Soaking time 3 hours
To make the filling, cook the potatoes in a saucepan of lightly salted boiling water until just tender. Remove the potatoes with a slotted spoon, then reserve 1-2 tablespoons cooking water.
While the potatoes are cooking, heat the oil in a large non-stick frying pan over low-medium heat. Add the mustard seeds and cook until the popping starts to die down, then add the chillies and channa dal and after about 10 seconds follow with the other lentils. Cook until the lentils start to colour, then add the curry leaves, onions and season and cook for 10 minutes or until the onions are just caramelising on the edges. Add 1-2 tablespoons reserved potato cooking water, the turmeric and coriander and cook for 20 seconds. Add the potatoes and season to taste, then press down into the pan with a potato masher to coarsely mash the potatoes- there should be some large pieces as well as some mashed bits. Stir for 5 minutes or until well combined and lightly coloured. Add more water if it seems a bit dry. Remove from the heat, then stir in the lemon juice and peanuts and adjust the seasoning if necessary.

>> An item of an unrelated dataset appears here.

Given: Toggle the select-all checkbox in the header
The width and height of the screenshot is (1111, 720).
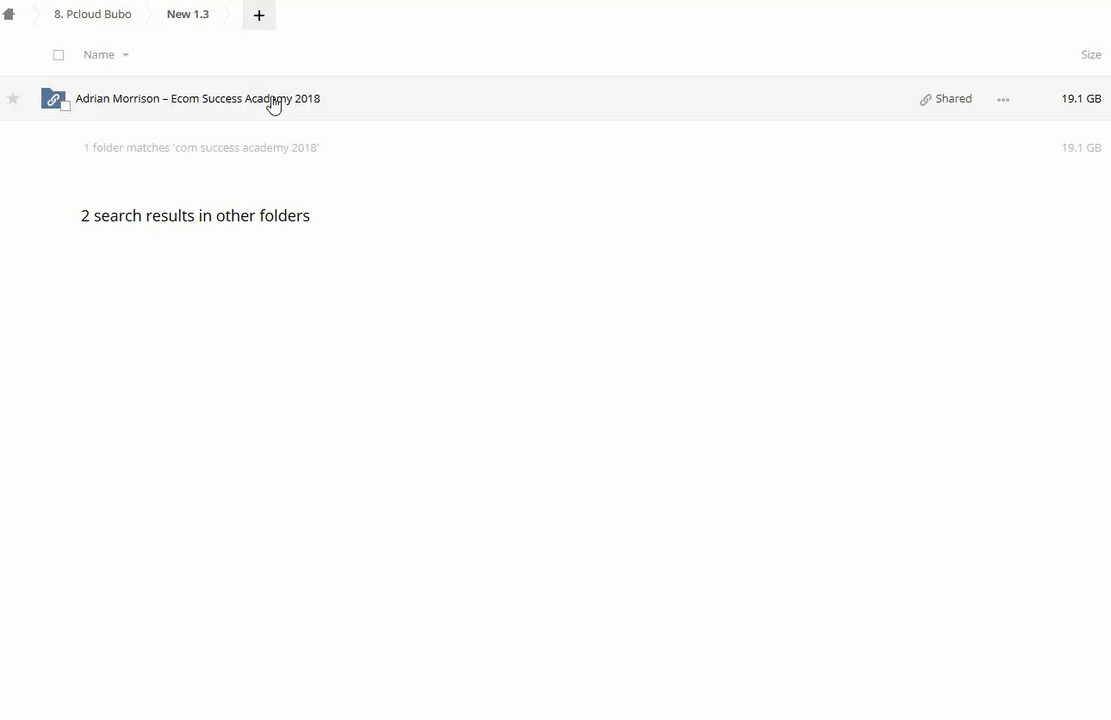Looking at the screenshot, I should (58, 55).
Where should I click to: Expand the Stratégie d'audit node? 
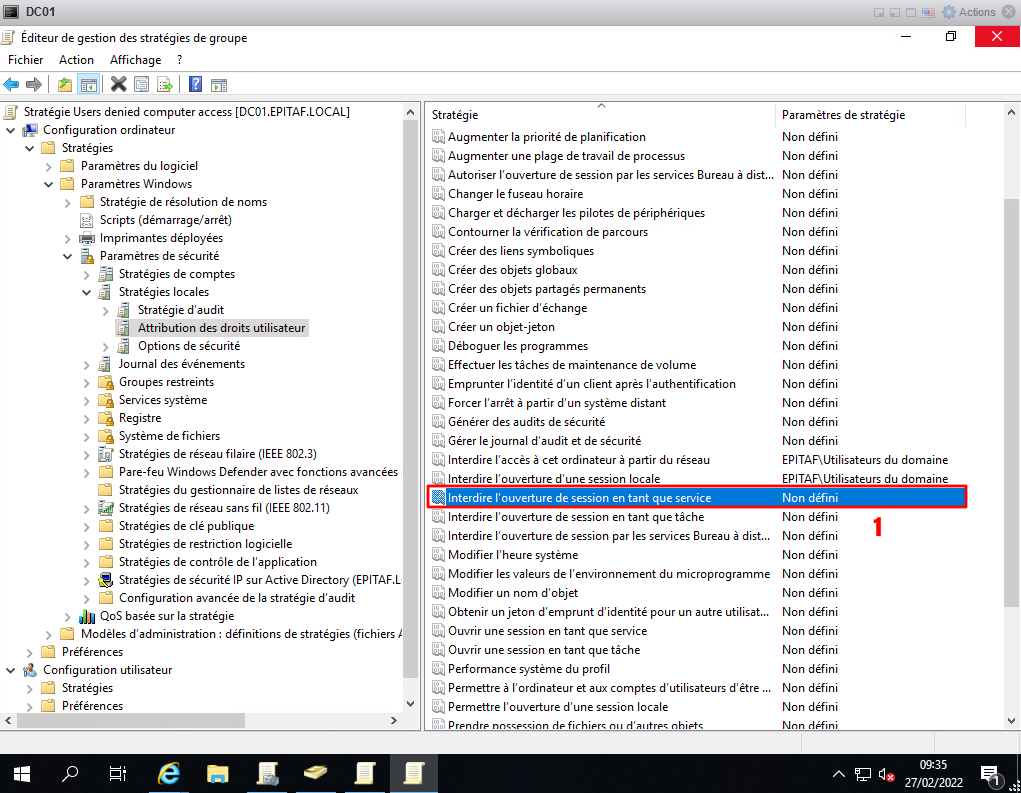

To make the coconut chutney, blend the coconut, yoghurt until quite smooth. Heat the oil in a small frying pan over medium heat. Add the mustard seeds and once they start to pop, reduce the heat to low, add the curry leaves, chillies and channa dal. Cook, stirring often until the channa dal turn a reddy-golden. Stir into the yoghurt with the lemon juice, then taste and adjust seasoning. Refrigerate until ready to use and for a few days after that.
To make the dosa, drain the rice, then place in a blender with 300 ml water and the salt. Blend for 4-5 minutes or until really thin, watery and smooth.
Heat a medium non-stick frying pan over medium heat. Place the oil in a small bowl. Spear the onion with a fork through the rounded side, then dip the flat side into the oil and wipe the surface of the pan with the oiled onion. When the pan is hot, pour in 60 ml (¼ cup) of the batter and tilt the pan to coat the base- it will be a bit lacy. Cook for 4-5 minutes until the underside is crisp and lightly brown and the upper side has lost its moist look. Gently ease your spatula underneath and loosen the dosa, flip it and cook it for another 30 seconds or until dry. Remove and repeat with the remaining batter, oiling the pan every time. If possible, have 2 pans cooking at the same time to speed up the process.
To assemble, place ¼ cup potato filling in the centre of each dosa and fold over one side, tuck in the sides and roll into a thick sausage. Wipe clean the pan you were cooking in, then place over low-medium heat and add 2 teaspoons extra oil. When hot, place half the rolls, seam-side up into the pan and cook gently until golden, then flip over and cook the seam side until golden. Repeat with the rest and serve with the coconut chutney.
• It’s best to use freshly grated coconut for the chutney, but frozen grated coconut is a great substitute and is readily available from Indian food stores. Alternatively, you can use desiccated coconut- you may need to add a little water if the mixture is too thick.